:: EXTRACTED RECORDS

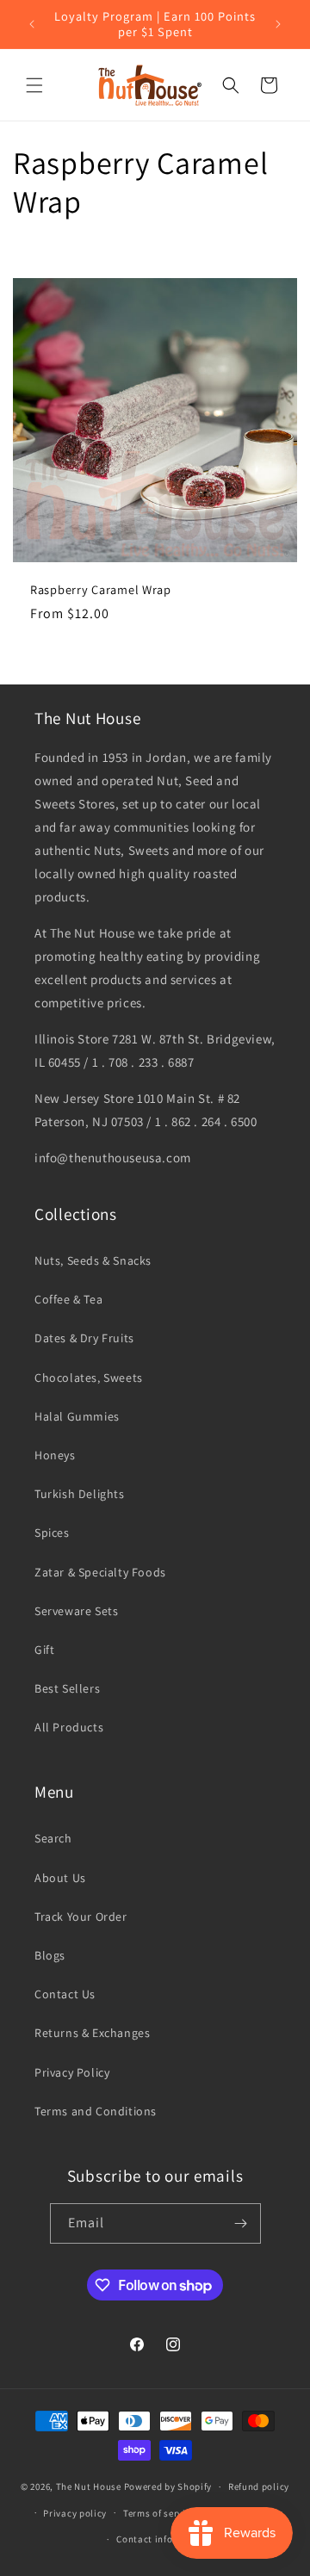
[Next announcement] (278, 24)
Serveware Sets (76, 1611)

::::
:: EXTRACTED RECORDS

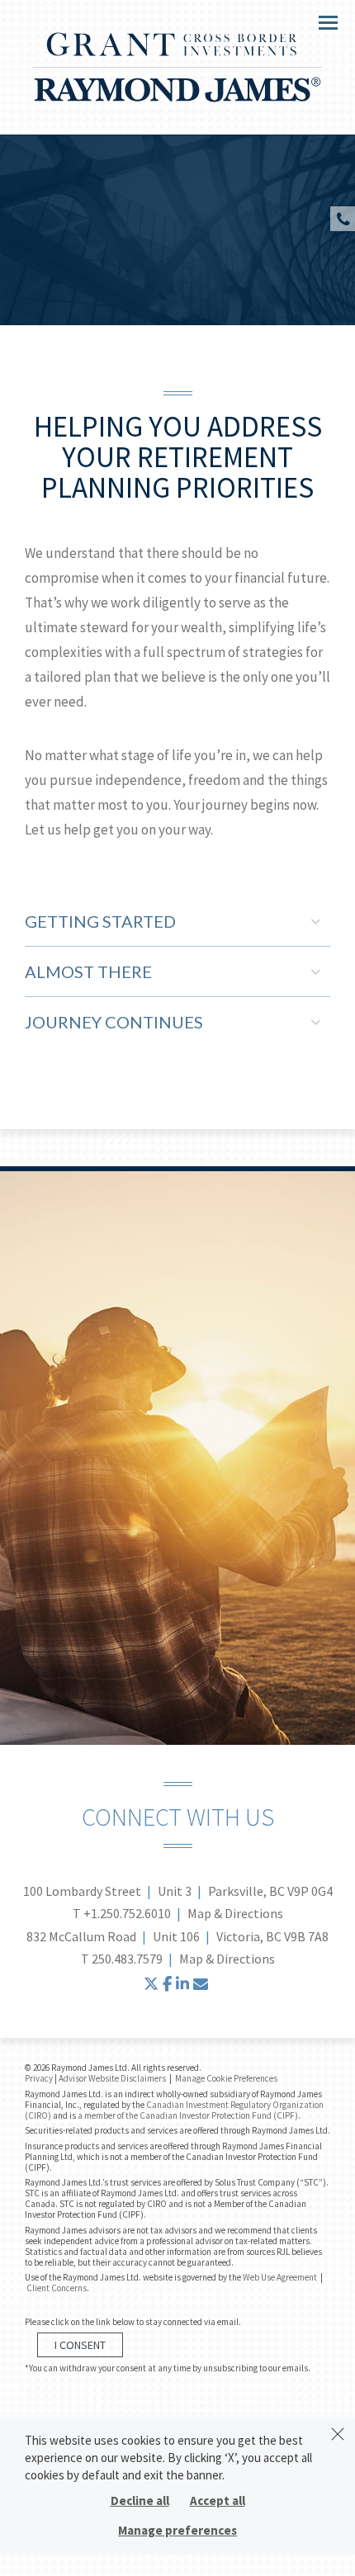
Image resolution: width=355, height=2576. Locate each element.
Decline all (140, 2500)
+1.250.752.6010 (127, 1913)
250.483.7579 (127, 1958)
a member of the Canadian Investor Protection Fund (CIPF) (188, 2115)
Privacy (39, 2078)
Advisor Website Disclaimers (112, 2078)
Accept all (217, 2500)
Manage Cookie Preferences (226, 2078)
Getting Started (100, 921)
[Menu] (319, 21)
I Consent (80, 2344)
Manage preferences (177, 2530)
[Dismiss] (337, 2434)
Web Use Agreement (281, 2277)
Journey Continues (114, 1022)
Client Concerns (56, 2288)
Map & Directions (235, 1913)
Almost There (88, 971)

::::

WHAT THE EXERCISE ASKS:
From the data above, show each line that contains "Manage".

FINAL ANSWER:
Manage Cookie Preferences (226, 2078)
Manage preferences (177, 2530)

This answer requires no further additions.